POST /v1/video/generations

Request Example

curl -X POST https://octopusx.ai/v1/video/generations \
  -H "Authorization: Bearer YOUR_API_KEY" \
  -H "Content-Type: application/json" \
  -d '{
    "model": "kling-v1",
    "prompt": "A golden retriever running on the beach, with the camera smoothly tracking it",
    "duration": 5,
    "size": "1280x720",
    "metadata": {
      "style": "cinematic"
    }
  }'

Response Example

{
  "id": "video_task_abc123",
  "task_id": "video_task_abc123",
  "object": "video",
  "model": "kling-v1",
  "status": "queued",
  "progress": 0,
  "created_at": 1735689600
}

Authentication

Authorization: Bearer YOUR_API_KEY

Body

model
string
required
The model name used for billing and dispatch, such as kling-v1, sora-2, or veo-3. Whether it is ultimately available depends on the current Token’s assigned group and channel configuration.
prompt
string
Text prompt. It is usually required for pure text-to-video generation; if you are only making light edits based on an image, it is still recommended to provide a clear description.
image
string
Input image URL or Base64 for image-to-video generation. Together with images and input_reference, this indicates that visual reference input is present.
images
array<string>
Multi-image reference input. Commonly used for upstreams that require multiple reference images.
input_reference
string | array<string>
Additional reference materials. Some upstreams treat this as the first frame, reference image, or a collection of materials.
duration
integer
Target duration in seconds. Some channels also accept seconds; if both are provided, the exact precedence is determined by the adapter.
seconds
string
Duration field in OpenAI video-compatible style. Common values include 5, 10, and 15.
size
string
Size or ratio hint, such as 1280x720, 720x1280, or 16:9. Whether it is recognized depends on the specific channel.
metadata
object
Vendor-specific extension parameters, such as style, negative_prompt, camera_control, aspectRatio, and quality.

Response

id
string
Public task ID on the platform. It can be used directly for subsequent queries and proxy downloads.
task_id
string
Task ID field retained for compatibility with legacy APIs, usually the same as id.
object
string
Fixed to video.
status
string
Initial status after submission; common values are queued or in_progress.
progress
integer
Task progress percentage.

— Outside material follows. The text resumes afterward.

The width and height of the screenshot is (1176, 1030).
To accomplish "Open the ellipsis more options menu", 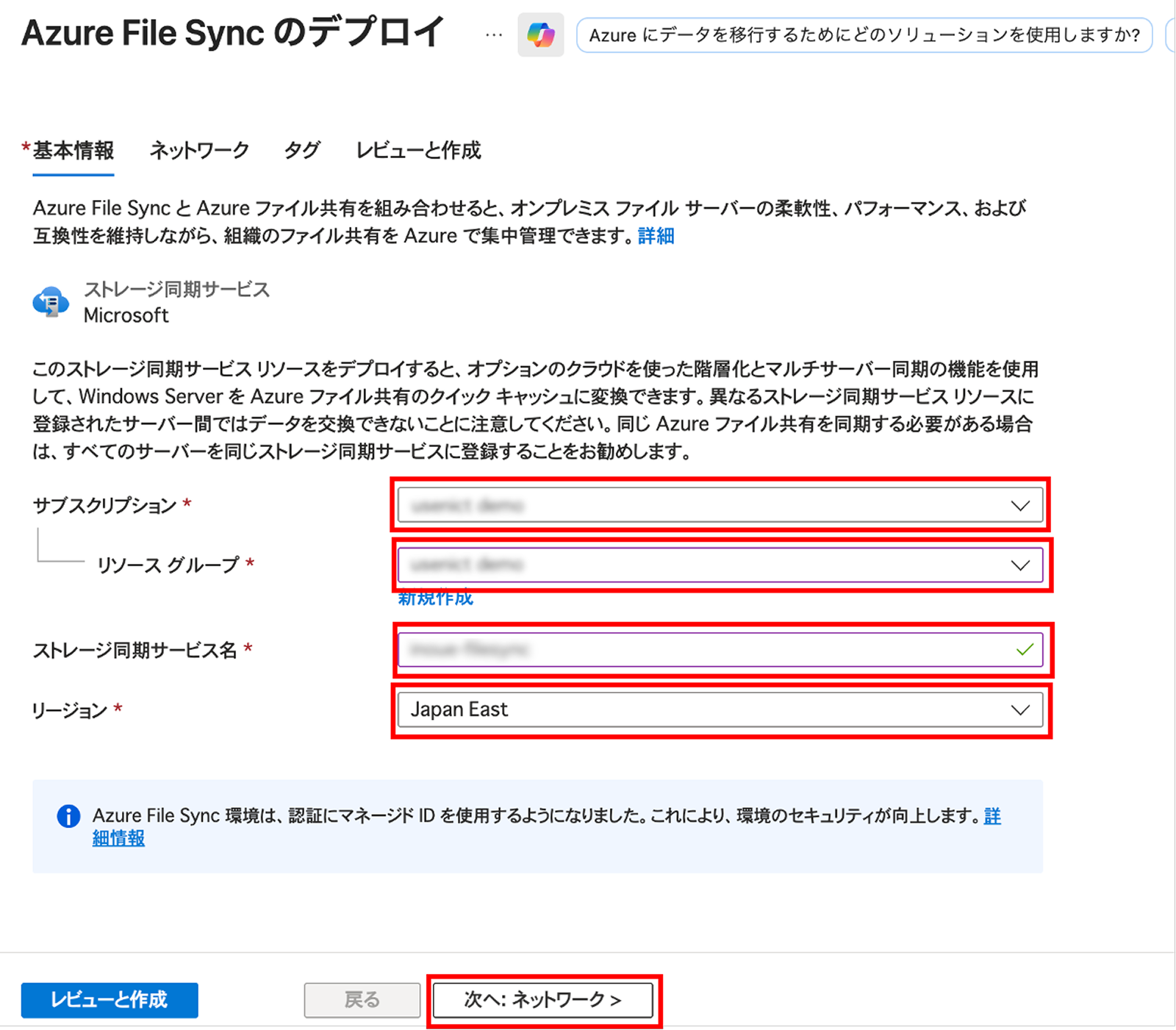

It is usually 0 when first submitted.

Use Cases

Text-to-Video

curl -X POST https://octopusx.ai/v1/video/generations \
  -H "Authorization: Bearer YOUR_API_KEY" \
  -H "Content-Type: application/json" \
  -d '{
    "model": "veo-3",
    "prompt": "A red sports car driving through a rainy night city",
    "seconds": "5"
  }'

Image-to-Video

curl -X POST https://octopusx.ai/v1/video/generations \
  -H "Authorization: Bearer YOUR_API_KEY" \
  -H "Content-Type: application/json" \
  -d '{
    "model": "kling-v1",
    "prompt": "Make the person smile and wave",
    "image": "https://.../portrait.png",
    "duration": 5
  }'

Notes

This route is a unified task entry point and does not guarantee that all channels accept the same set of parameters. Fields not recognized by the adapter may be ignored, or may only take effect for certain models.